Problem 1: Merge Intervals (LC 56) — Medium
Link: LeetCode 56
Quick Summary: Given an array of intervals, merge all overlapping intervals and return the non-overlapping result array.
Industry Context: Fiscal period consolidation in TurboTax — when a user has multiple overlapping employment periods, deduction windows, or tax events, they must be merged before applying tax rules. Also applies to overlapping tax rule application windows (e.g., two different deduction rules both active during Q2 and Q3 must be merged into a single active window). The repo has LC 253 (meeting rooms / minimum rooms) and LC 435 (non-overlapping intervals / remove minimum) but not the canonical merge operation itself — this is the foundation both of those build on.
Approach 1: Brute Force — Pairwise merge with repeated passes
// Time: O(n²) Space: O(n)
import java.util.*;
public static int[][] mergeIntervalsBrute(int[][] intervals) {
// Repeatedly scan for any overlapping pair and merge until none remain
List<int[]> list = new ArrayList<>(Arrays.asList(intervals));
boolean merged = true;
while (merged) {
merged = false;
for (int i = 0; i < list.size() && !merged; i++) {
for (int j = i + 1; j < list.size() && !merged; j++) {
int[] a = list.get(i), b = list.get(j);
// Overlapping: a.start <= b.end && b.start <= a.end
if (a[0] <= b[1] && b[0] <= a[1]) {
list.set(i, new int[]{Math.min(a[0], b[0]), Math.max(a[1], b[1])});
list.remove(j);
merged = true; // restart scan
}
}
}
}
return list.toArray(new int[0][]);
}- Time: O(n²) — up to n passes, each scanning the remaining list
- Space: O(n) for the working list
- Tradeoff: Correct but quadratic. Each “merge” may create a new overlap with a previously non-overlapping interval, requiring another full pass. In practice this is fine for small n (a single user’s tax events) but unacceptable for batch processing millions of accounts.
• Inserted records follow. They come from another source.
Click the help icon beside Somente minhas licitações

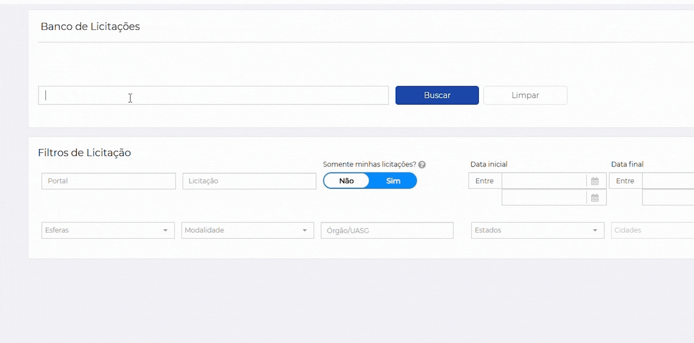(x=422, y=165)
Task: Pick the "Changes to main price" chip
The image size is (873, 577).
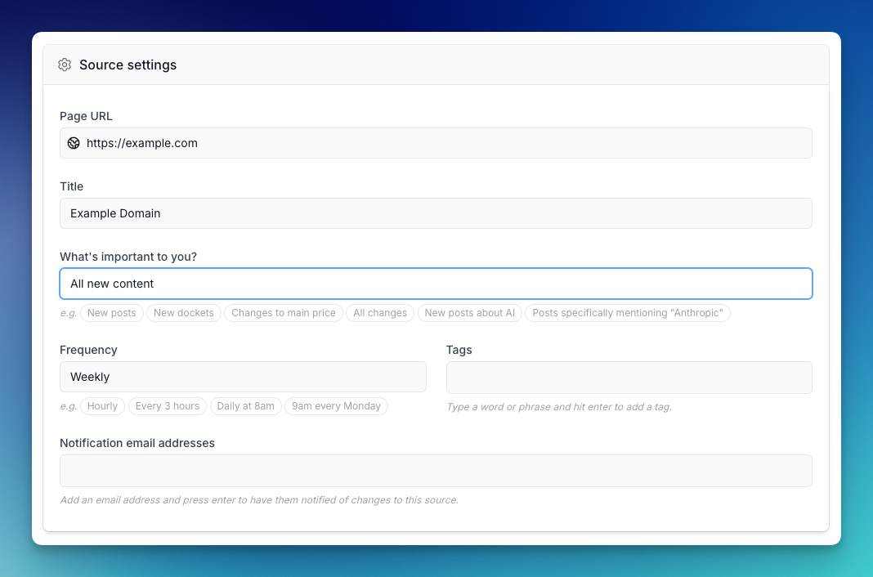Action: pos(284,313)
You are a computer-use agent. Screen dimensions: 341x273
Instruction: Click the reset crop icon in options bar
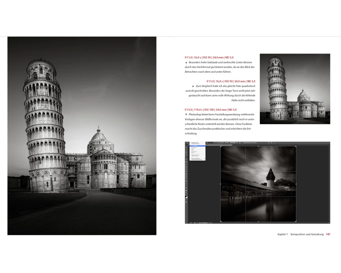(x=268, y=143)
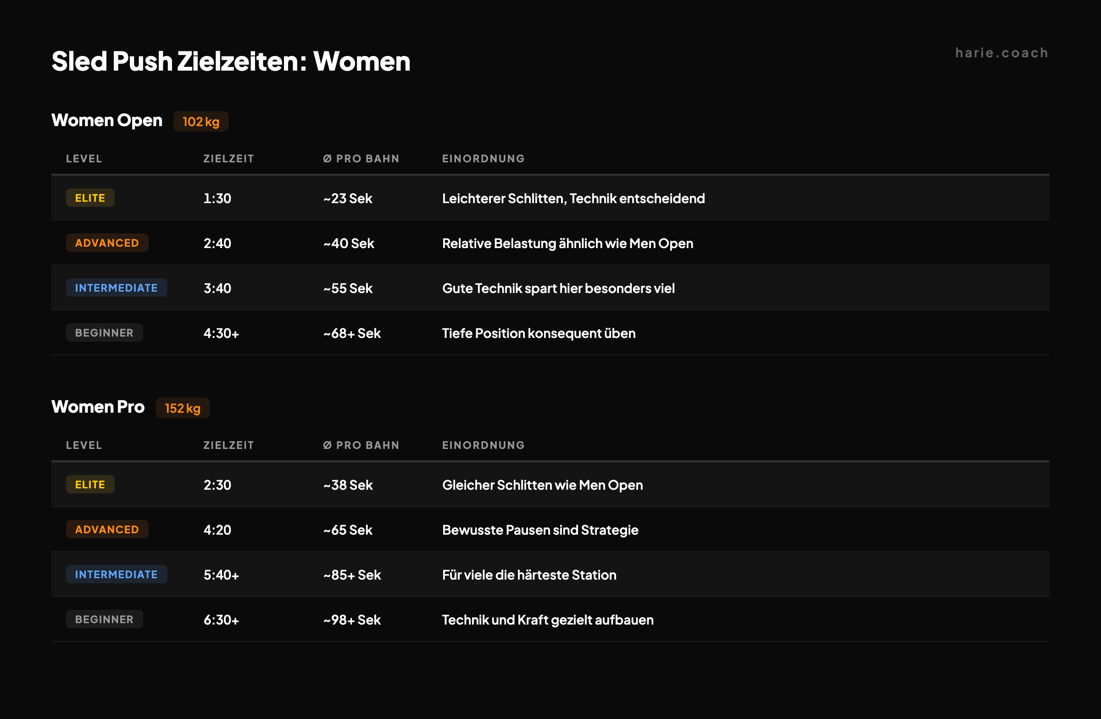Select the BEGINNER badge in Women Pro

(104, 619)
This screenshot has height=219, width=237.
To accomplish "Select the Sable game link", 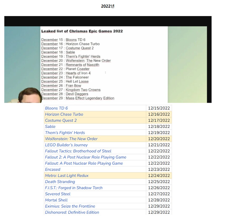I will coord(50,126).
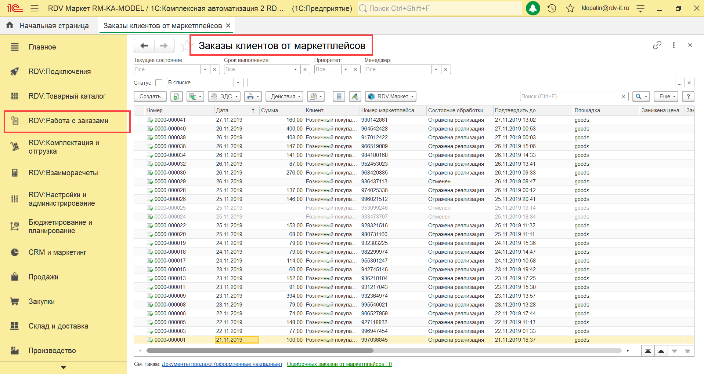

Approach 2: Optimal — Sort then single-pass greedy merge
// Time: O(n log n) Space: O(n) output
import java.util.*;
public static int[][] mergeIntervalsOptimal(int[][] intervals) {
if (intervals.length <= 1) return intervals;
// Sort by start time — after sorting, any interval that overlaps with the
// previous one must have start <= previous end (no need to look further back)
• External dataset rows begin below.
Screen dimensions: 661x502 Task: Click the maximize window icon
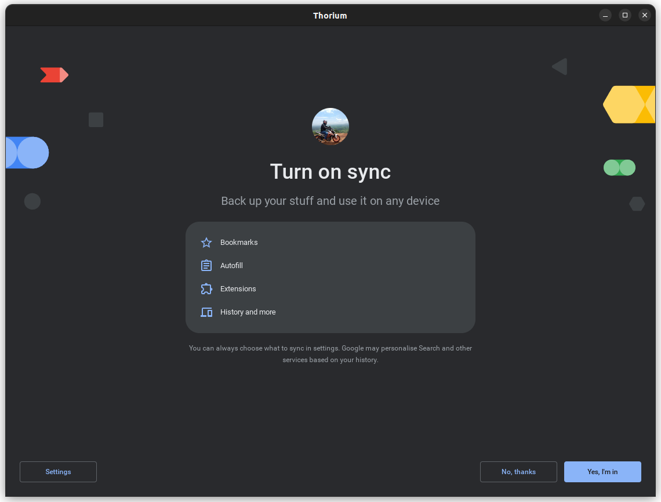coord(625,15)
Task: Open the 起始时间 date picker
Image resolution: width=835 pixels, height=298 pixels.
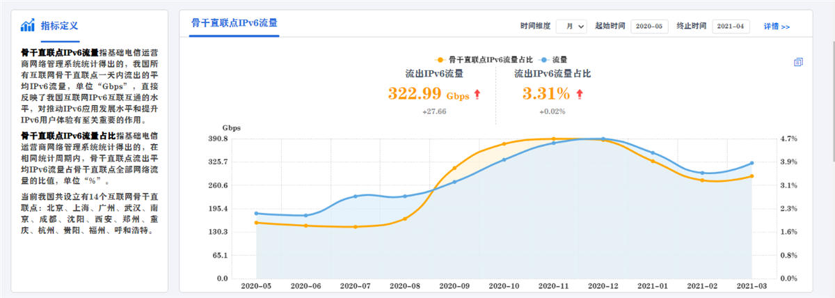Action: point(649,26)
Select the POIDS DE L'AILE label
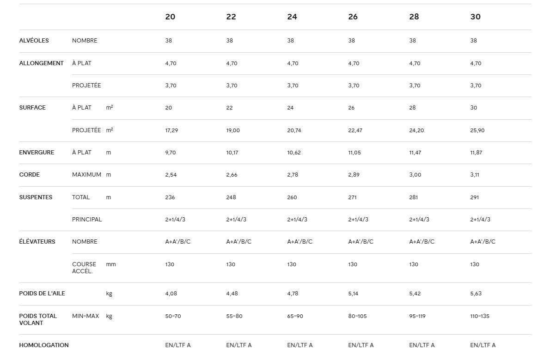This screenshot has width=543, height=355. [x=42, y=294]
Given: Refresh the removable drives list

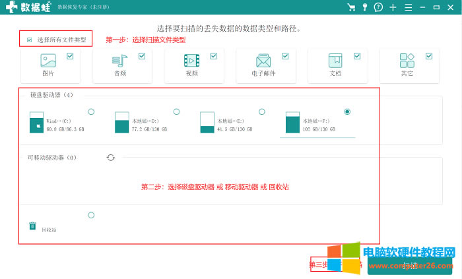Looking at the screenshot, I should [x=111, y=158].
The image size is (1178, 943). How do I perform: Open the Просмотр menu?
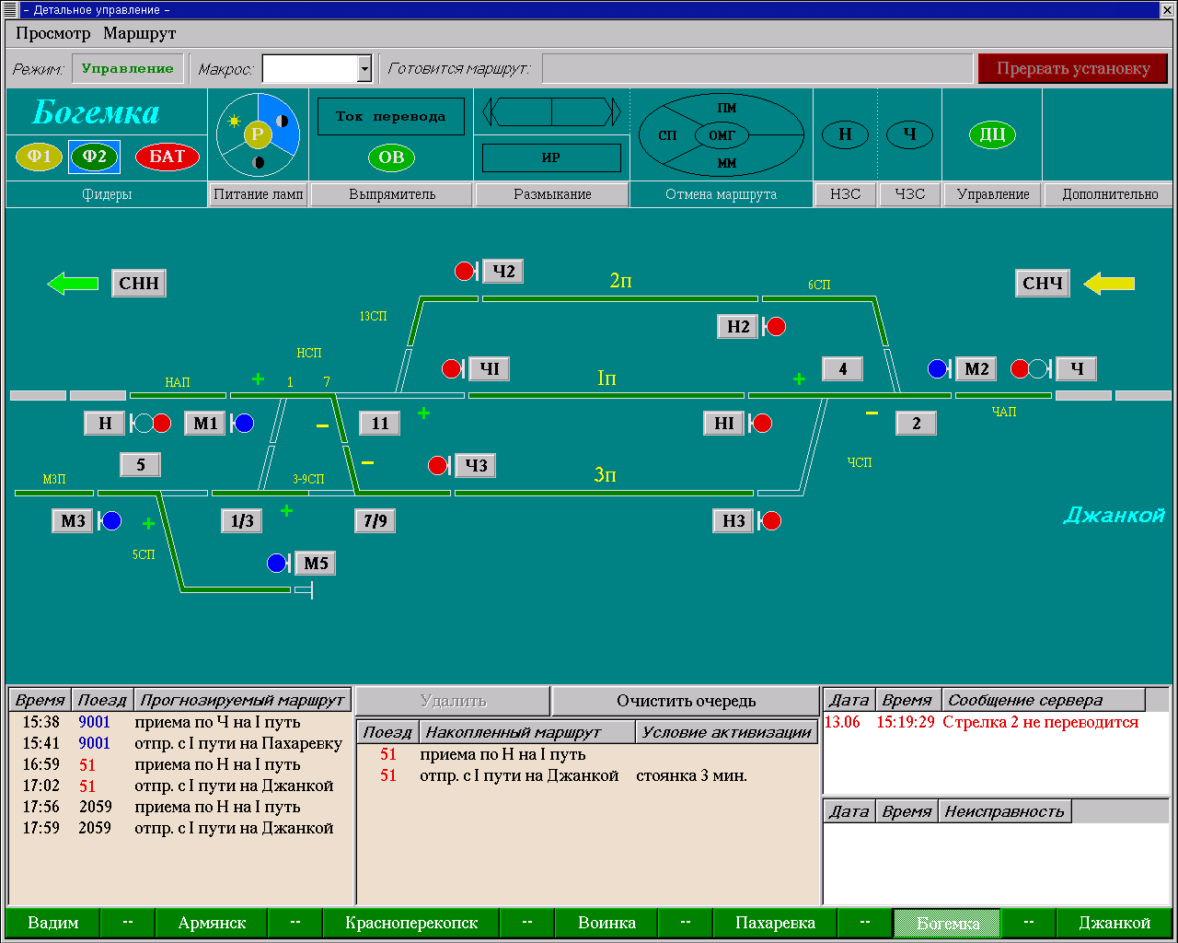pos(53,33)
Arrays.sort(intervals, (a, b) -> a[0] - b[0]);
List<int[]> merged = new ArrayList<>();
merged.add(intervals[0]);
for (int i = 1; i < intervals.length; i++) {
int[] last = merged.get(merged.size() - 1);
int[] curr = intervals[i];
if (curr[0] <= last[1]) {
// Overlap — extend the last interval's end if needed
last[1] = Math.max(last[1], curr[1]);
} else {
// Gap — no overlap, start a new interval
merged.add(curr);
}
}
return merged.toArray(new int[0][]);
}- Time: O(n log n) — dominated by sort; the merge pass is O(n)
- Space: O(n) for the output list (output space, unavoidable)
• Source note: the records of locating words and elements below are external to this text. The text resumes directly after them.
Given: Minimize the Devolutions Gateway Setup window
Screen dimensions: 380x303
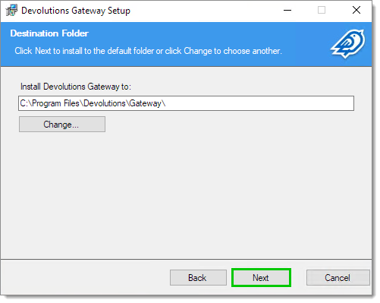Looking at the screenshot, I should [287, 11].
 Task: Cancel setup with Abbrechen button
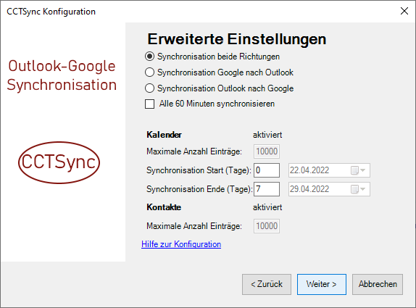[x=378, y=284]
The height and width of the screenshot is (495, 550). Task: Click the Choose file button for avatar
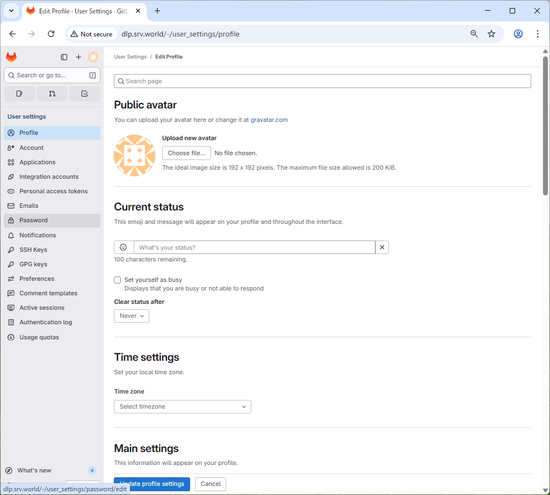pyautogui.click(x=186, y=153)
- Key Insight: After sorting by start time, a new interval can only overlap with the last interval in the merged list (not any earlier one), because all earlier intervals start before the current one and were already merged with everything overlapping them. This reduces the overlap check from O(n) per interval (brute force) to O(1) — just compare
curr[0] <= last[1]. The greedy choice is always to extend the last interval as far as possible (Math.max(last[1], curr[1])), since extending it cannot cause us to miss a valid separation point — any future interval starting within the extended range would have overlapped with the original range too (after sorting).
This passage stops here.